Prediction models, whether they are economic, corporate, climate change, or coronavirus, are not meant to be predictive, much less accurate.
Prediction models are useful, but they're not accurate.

Probably 95% of the public, and clearly 100% of the media (200% for Bill Hemmer, so feel free to laugh out loud at him when he talks about the models), thinks these corona models are supposed to be accurate predictions of the future. Think about that - predict the future. You are already starting to hear it as the numbers come in and are beginning to settle... "The models are wrong!" (No crap, Craplock, they weren't meant to be right). And there will be a few numbnuts who go, "Well of COURSE the models are wrong! They predicted millions of deaths so that Trump would look good when they ended up being lower!" OK, with those people, you can just dismiss them with a sold 2x4 up the side of the head, because they're too stupid to be walking around without a chaperone.

Prediction models are intended to illustrate possible risk, but more to the point they are sales tools, persuasion techniques, to get people to change their behavior. That's it. That's all they are. Useful, but not accurate.

If the experts had predicted right up front that the virus would kill 50,000 people, and they told us that, we'd think, "That's not so bad. Car accidents do that, the regular flu does that, drug overdoses do that." But the experts also know that if the American people think it's no big deal, no steps to mitigate it will take place, so the experts need a little persuasion. They need a picture. Then need a prediction model that looks as scary as it can get, because if it's accurate, then the experts are gonna get blamed for every single death above 50,000. And if it's scary, they can convince the leaders to create policies to mitigate the virus, and the policies will rain down upon the people and the people will act.

The secret of prediction models is, when making one, you always start with the answer. It's either the answer you want, the answer your boss wants, or the answer the experts want. It's not like you plug in known data, assumptions, variables known and unknown, and then out the other end you get what you get. Oh, no, no, no. You start off with the answer, and then plug stuff in, and then tweak it until it gives you the desired answer.

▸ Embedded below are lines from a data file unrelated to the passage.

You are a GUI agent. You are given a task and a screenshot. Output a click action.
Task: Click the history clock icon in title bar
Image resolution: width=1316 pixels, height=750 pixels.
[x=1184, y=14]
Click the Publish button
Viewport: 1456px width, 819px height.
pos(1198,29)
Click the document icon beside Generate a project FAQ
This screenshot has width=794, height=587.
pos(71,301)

Oh, sure, you can predict the future where things are known. Like a vehicle repair estimate, or home construction, where things are almost exactly like the past. But you can't predict the future where the variables are unknown.

So to recap, climate change models, corporate forecasting models, economic models, Coronavirus Scoreboard of Death models, they are all designed, explicitly, to alter behaviour, not to be accurate. If people could make accurate prediction models, they wouldn't be making them, they'd be sitting on their trillion dollar yachts, earning 200 percent.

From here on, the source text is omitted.